Analoge Videotelefone waren vor Jahrzehnten ebenso erfolglos wie Videocalls mit Handys seit der Einführung von UMTS-Netzen. Regelmäßig bringen Wirtschaftskrisen, bei denen teure Flugreisen dem Spargott geopfert werden, neue Hoffnungen für billige Videotelefonie. Aber nicht wenige Firmen machen die Erfahrung, dass ihre neu angeschaffte Videoausrüstung wenig oder gar nicht genutzt wird.

"Die nächste Front"

Aber was viele inzwischen als Technologie abgeschrieben haben, die sich nicht durchsetzen wird, sieht Skype als "die nächste Front" seiner Entwicklung. Hunderte Millionen verwenden Skype für Gratisgespräche übers Netz, und inzwischen ist die Online-Telekommunikation Nummer eins bei internationalen Ferngesprächen. 520 Millionen internationale Gesprächsminuten verzeichnet Skype täglich, 190 Milliarden Minuten im Jahr, ein Marktanteil bei Ferngesprächen von 25 Prozent, sagt CEO Tony Bates bei einem Pressegespräch bei der Consumer Electronics Show (CES). Was dabei besonders überrascht: "40 Prozent aller Gesprächsminuten findet mit Video statt."

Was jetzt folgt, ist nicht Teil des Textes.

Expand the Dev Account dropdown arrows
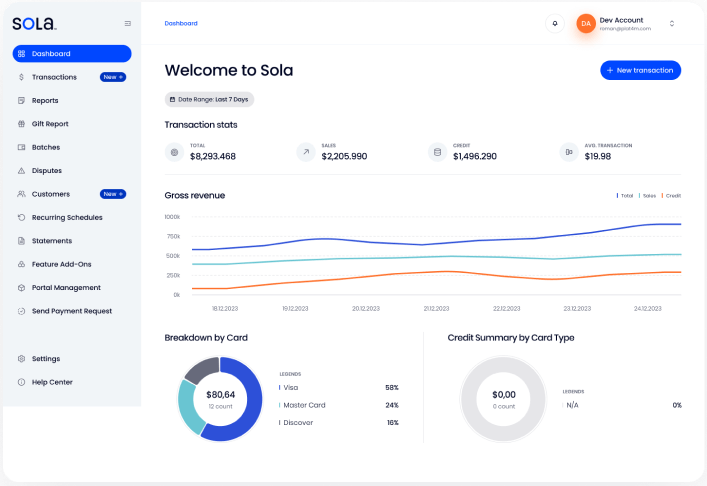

Die jüngste eindrucksvolle Bestätigung für diesen Trend erfuhr Skype, als es seine iPhone App für Videocalls einführte. "Innerhalb von 24 Stunden wurde Skype Video vier Millionen Mal heruntergeladen. Zu Silvester wurde damit bereits eine Millionen Minuten an Videogesprächen geführt", erklärt Bates. Video und Mobiltelefonie seien "eine der wichtigsten Bereiche für die weitere Entwicklung von Skype", sagt Bates.

Kauf

Das sei auch der Beweggrund für die am Donnerstag bekanntgegebene Übernahme des bisherigen Konkurrenten Qik. Dieser hat eine Reihe von Technologien zu bieten, die Skype vor allem im Videobereich gelegen kommen: einerseits Know-how, um rasch eine Skype-App für Android-Handys zu entwickeln, andererseits Technologie, um Videocalls aufzuzeichnen, zu streamen und wiederholen zu können.

Den Kaufpreis nannte Bates nicht. US-Medien gehen von 100 Millionen Dollar (76,4 Mio. Euro) aus. Die Qik-Software ist auf mehr als 200 Handys mit allen relevanten Betriebssystemen verfügbar.
Gruppenvideotelefonie

Neue Produkte

Skype kündigte auch ein neues Videoprodukt an: Videokonferenzen für bis zu zehn Teilnehmer, um neun Dollar monatlich (sieben Euro, die nur von einem der Teilnehmer zu bezahlen sind). Bisher gab es Videokonferenzen nur in Beta-Form für Windows PC, mit der Einführung des regulären Produkts werden auch Macs, iPhone und iPad mit eingebunden.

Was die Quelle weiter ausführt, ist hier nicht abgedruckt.